* Your task
Leaving all pictures out, output exactly and only the line containing "You are a computer-use" and the lines that follow it to the end of the material below.

(Beginning of Information provided)

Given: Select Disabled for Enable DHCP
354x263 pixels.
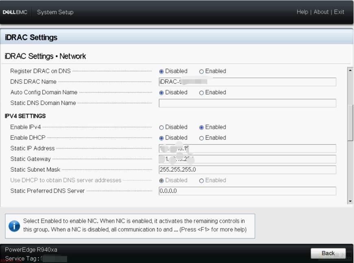Looking at the screenshot, I should point(161,138).
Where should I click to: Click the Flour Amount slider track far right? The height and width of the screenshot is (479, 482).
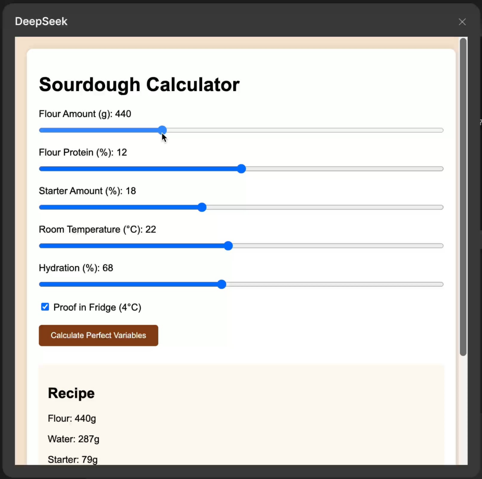tap(412, 130)
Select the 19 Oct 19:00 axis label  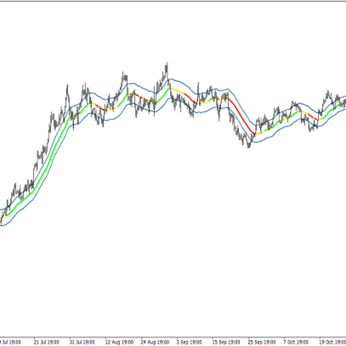pyautogui.click(x=330, y=342)
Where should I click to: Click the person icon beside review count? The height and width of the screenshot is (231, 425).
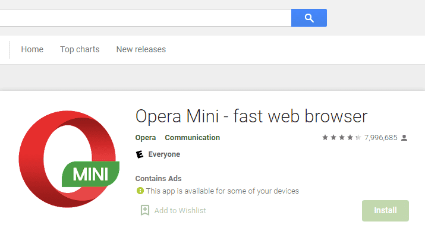tap(404, 138)
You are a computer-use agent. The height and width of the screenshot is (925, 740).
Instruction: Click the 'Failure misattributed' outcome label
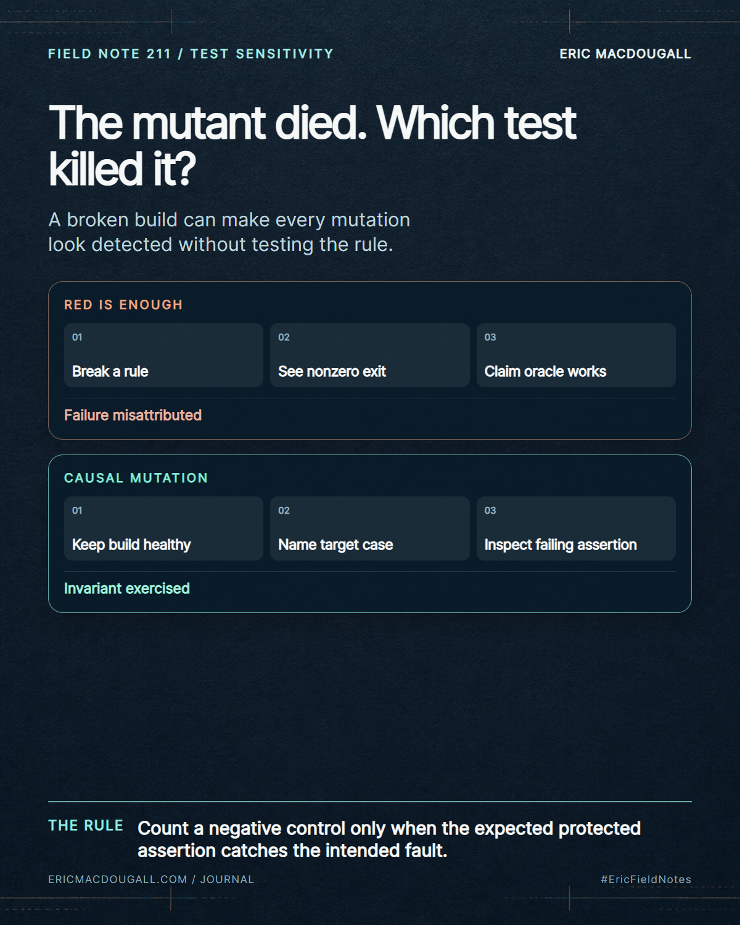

(End of Information provided)

* Exercise response
You are a computer-use agent. The height and width of the screenshot is (925, 740).
Instruction: Click the 'Failure misattributed' outcome label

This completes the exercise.